I know, hubby and I are living and breathing proof of this and I have the privilege of knowing many couples who are there too. It continues to be an upward struggle. We don't ever reach a place of nirvana and then sit back on our laurels, feeling holier than thou. It is always a work in progress no matter who you are.
We were discussing the David Deida book that we are currently reading together. It has been strange to read as much of what he talks about, we practice already. It is kinda like getting confirmation...and it has put things into perspective for us.
The question of who is male and who is female in essence. Masculine aspect is all logical and straight lines from A to B, whereas the feminine is whirly twirly and creative. You need to have a balance of both.
I was a bit of a ball breaker when I was young, logical and impatient, wanting to get from A to B without any fuss, didn't do gossip and played the male game by not get involved when it came to relationships. This all changed when I had my first child, it was the blossoming of my feminine essence and since then it has grown with each passing year.
Hubby and I have agreed that since those days we regularly interchange roles moving from one to the other. When I am more masculine, he is more feminine and vice versa.
So on to the challenge I face.
When I am at work my masculine side takes the lead. This helps me to be efficient, logical and capable. If I, for example, have ten reviewing calls to make to patients in the next hour, my masculine side makes sure that I accomplish this. And yet this is done with the help of my feminine side. She is a good listener, an amazing counsellor and very intuitive. So all in all I would think I am pretty balanced at work...well, mostly I am. It is give and take from both aspects of myself, each one softening the other so that there is a flow between the two. One will take over whilst the other stands back.
It is not always good though as there are times when my angry warrior comes to the fore to cross swords with an irate patient. But mostly, I am able, with the help of my compassionate side, to talk someone down from a strop until they are feeling better in themselves. This is what I love about my job. In spite of the illness or difficulties that our patients face, I am able to instill a little love and light into their lives, so that they may draw on that strength and move forward...or not. And...in return they are helping me to master myself.

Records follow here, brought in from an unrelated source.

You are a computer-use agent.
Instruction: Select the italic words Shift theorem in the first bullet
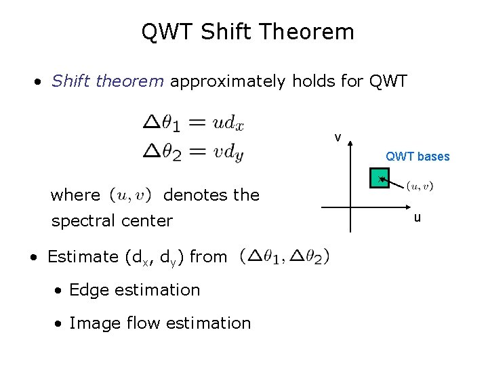108,82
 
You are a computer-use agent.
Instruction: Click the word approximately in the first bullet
228,82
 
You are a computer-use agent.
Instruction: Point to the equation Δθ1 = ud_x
194,123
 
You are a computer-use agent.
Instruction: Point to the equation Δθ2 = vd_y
194,152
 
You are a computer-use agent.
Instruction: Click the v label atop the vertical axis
337,138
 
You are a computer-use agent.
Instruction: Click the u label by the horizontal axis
418,218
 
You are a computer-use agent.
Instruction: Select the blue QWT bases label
418,157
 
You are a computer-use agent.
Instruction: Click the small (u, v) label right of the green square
420,186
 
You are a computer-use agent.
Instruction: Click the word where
75,195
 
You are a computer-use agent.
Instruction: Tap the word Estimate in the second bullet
83,257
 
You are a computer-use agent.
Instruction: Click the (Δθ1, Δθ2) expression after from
285,256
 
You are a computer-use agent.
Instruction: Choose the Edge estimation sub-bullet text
134,290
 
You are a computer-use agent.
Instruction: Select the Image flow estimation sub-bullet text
160,323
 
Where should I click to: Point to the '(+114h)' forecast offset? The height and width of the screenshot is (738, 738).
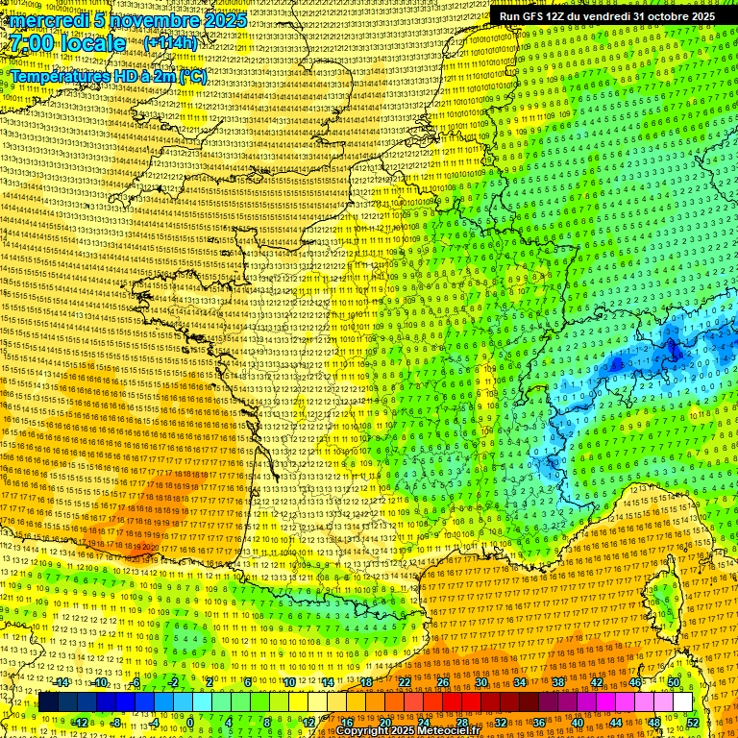coord(171,43)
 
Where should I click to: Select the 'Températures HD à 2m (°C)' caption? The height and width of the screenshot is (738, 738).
coord(108,76)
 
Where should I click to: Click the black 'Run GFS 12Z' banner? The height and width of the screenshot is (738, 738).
coord(606,16)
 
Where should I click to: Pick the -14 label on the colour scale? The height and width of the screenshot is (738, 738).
coord(62,682)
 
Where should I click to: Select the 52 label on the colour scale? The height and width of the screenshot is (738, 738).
coord(693,723)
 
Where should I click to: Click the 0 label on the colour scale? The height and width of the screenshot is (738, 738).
coord(190,723)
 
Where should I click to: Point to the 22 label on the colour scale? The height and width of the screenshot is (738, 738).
coord(404,682)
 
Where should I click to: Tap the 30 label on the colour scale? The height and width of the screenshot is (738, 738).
coord(480,682)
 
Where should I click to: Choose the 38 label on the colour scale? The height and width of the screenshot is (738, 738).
coord(557,682)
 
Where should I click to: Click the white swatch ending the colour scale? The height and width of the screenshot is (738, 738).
coord(682,702)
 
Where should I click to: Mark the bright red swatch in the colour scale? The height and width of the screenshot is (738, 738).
coord(452,702)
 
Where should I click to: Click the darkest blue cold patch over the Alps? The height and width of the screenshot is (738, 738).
coord(674,353)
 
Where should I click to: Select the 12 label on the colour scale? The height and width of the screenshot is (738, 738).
coord(308,723)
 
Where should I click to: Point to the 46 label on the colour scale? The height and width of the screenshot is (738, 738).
coord(635,682)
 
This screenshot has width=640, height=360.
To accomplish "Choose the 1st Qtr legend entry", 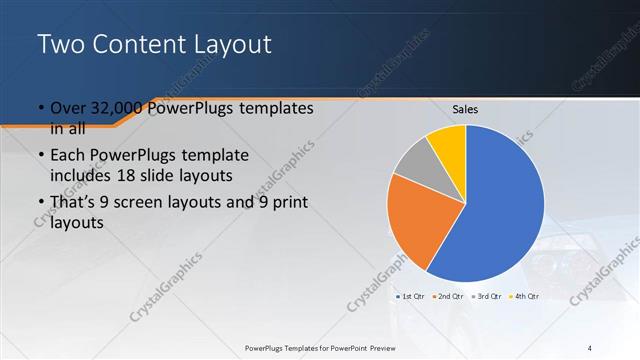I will click(x=413, y=296).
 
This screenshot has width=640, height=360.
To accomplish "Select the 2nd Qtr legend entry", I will click(x=450, y=296).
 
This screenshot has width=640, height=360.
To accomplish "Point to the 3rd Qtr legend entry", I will click(x=487, y=296).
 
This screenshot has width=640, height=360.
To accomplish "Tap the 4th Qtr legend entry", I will click(x=525, y=296).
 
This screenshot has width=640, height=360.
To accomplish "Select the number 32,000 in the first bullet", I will click(x=108, y=108).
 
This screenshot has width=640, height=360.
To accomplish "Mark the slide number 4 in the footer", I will click(x=589, y=347).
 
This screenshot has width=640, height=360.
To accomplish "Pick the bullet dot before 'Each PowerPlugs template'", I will click(x=40, y=157).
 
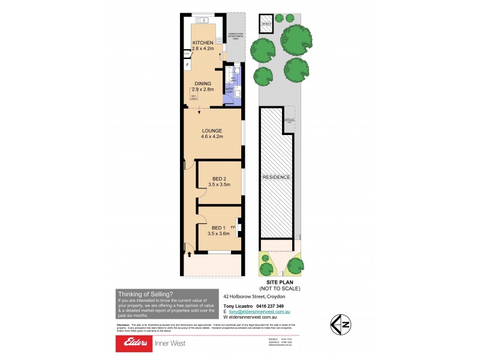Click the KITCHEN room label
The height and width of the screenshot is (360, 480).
[x=202, y=42]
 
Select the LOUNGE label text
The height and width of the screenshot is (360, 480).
[x=212, y=131]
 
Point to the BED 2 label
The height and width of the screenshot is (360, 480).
[x=220, y=178]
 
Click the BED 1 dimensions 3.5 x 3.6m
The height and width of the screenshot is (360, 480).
[x=220, y=233]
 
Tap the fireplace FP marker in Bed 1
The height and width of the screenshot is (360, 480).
[x=233, y=227]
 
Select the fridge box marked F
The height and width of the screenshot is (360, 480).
[x=187, y=64]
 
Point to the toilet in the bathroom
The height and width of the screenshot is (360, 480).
[x=238, y=71]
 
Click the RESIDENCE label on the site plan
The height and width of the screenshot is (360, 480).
[x=277, y=178]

There is someone that I work with that is the totaly opposite of this. She is chaos incarnate. She never finishes anything and is constantly being distracted. She admits that she cannot focus for very long. She is always running late and working with her at night is a nightmare for many of us. She very obviously has no input from her logical masculine side. She is all whirly twirly feminine spiralling out of control with no form or order to her chaos whatsoever.
I have, over the last two years, held a space for her every time I come into contact with her. But her chaos within is very strong and whilst some of the energy has poked its way in, it has hardly made a dent and she continues to bounce from pillar to post.
And yet...her most amazing strength is her knowledge and her ability to teach. She is an incredible teacher, very patient and focuses on you totally without distraction - so there must be some kind of balance going on there. This is where I have started from - this beautiful aspect of her, but in all honesty I must say that the drama, at times, really puts my logical, capable side to the test and can irritate me no end. And...I suppose I all boils down to how much interest I have in changing the situation.
Ah well. Everyone in my life is here to help me to understand and learn how to master my energy in the face of this chaos. It is not easy, I tell ya, but I have no doubt I can do it. Well, mostly I do, but sometimes, I do express and feel doubt and hubby tells me that he has every faith in me that I will do what needs to be done.
I have done this many times before. Therefore I can do it again.